Directions: Update the rows from the line with "The width and height of the screenshot is (784, 274)." to the line with "pos(555,367)" by replacing "Telegram" with "WhatsApp", and give only those lines with everything else unchanged.
★ ★ ★ ★ ★ ★ ★
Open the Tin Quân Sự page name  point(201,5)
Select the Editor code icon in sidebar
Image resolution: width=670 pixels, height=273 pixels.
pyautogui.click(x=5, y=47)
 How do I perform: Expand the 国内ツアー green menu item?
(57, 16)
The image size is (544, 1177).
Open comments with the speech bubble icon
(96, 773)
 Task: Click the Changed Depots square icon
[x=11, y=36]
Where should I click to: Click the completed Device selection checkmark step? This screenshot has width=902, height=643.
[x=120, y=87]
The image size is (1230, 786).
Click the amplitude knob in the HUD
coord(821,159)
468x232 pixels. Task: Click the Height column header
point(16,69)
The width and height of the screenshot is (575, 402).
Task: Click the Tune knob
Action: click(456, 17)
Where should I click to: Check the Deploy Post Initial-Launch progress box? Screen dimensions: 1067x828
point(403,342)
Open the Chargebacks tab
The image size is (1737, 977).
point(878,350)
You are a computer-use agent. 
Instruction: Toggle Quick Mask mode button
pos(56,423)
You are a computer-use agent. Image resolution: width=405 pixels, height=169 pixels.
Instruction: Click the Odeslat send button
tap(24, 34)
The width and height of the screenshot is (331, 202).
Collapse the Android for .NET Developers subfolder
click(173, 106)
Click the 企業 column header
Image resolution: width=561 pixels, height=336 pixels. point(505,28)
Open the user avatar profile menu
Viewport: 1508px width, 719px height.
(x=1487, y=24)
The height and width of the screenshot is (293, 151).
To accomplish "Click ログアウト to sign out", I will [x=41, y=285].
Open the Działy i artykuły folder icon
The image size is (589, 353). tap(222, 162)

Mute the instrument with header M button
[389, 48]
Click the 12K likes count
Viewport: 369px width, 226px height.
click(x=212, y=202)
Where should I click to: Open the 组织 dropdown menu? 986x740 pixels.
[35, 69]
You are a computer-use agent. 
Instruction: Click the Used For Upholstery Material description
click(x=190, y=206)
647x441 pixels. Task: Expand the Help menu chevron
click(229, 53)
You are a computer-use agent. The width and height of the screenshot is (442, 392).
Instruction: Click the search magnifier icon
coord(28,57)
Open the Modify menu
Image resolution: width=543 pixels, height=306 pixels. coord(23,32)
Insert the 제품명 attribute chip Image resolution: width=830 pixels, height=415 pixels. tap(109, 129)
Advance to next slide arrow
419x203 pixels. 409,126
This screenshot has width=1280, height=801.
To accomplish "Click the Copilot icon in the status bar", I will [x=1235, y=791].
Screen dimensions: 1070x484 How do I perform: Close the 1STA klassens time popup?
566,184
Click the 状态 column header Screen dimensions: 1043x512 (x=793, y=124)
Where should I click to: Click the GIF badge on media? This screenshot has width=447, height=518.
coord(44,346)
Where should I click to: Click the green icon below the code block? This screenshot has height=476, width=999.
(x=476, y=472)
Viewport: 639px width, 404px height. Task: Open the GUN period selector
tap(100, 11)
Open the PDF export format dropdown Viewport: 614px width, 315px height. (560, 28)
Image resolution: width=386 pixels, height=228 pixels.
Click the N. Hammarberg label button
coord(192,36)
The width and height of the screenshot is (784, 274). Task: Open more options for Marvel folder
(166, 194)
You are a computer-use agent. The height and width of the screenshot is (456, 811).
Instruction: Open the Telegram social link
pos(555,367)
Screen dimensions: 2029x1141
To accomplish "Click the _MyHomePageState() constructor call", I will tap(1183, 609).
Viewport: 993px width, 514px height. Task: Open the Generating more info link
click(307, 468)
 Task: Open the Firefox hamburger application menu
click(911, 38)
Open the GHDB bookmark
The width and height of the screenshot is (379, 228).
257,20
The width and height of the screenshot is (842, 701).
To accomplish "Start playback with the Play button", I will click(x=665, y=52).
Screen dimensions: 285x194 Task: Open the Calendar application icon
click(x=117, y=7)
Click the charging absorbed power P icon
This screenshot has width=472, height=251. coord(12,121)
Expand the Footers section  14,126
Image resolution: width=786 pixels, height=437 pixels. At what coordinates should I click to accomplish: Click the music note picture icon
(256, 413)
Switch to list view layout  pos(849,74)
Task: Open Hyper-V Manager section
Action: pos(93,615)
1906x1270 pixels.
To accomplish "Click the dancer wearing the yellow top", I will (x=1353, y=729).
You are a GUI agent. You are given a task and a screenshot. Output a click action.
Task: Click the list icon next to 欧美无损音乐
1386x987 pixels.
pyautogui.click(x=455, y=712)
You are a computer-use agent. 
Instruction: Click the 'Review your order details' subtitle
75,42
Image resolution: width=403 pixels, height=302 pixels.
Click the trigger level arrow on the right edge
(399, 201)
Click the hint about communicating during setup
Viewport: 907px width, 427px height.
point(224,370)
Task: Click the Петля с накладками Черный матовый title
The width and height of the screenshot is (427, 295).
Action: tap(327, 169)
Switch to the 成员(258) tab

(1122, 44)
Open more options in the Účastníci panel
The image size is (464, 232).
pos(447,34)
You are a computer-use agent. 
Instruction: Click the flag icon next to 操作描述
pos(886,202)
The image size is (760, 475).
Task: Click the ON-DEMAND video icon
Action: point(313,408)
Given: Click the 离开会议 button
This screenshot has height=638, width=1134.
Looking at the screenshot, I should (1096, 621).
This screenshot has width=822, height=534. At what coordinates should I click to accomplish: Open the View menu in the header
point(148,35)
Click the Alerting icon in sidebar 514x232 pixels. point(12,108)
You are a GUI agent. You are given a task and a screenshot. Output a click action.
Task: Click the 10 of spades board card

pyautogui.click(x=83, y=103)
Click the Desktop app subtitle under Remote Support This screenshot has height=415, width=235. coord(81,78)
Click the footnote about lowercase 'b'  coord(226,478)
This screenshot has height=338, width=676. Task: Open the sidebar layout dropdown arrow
★ ★ ★ ★ ★ ★ ★
Exercise answer:
The width and height of the screenshot is (784, 274). Task: Open more options for Marvel folder
(166, 194)
You are a computer-use agent. The height and width of the screenshot is (456, 811).
Instruction: Open the WhatsApp social link
pos(555,367)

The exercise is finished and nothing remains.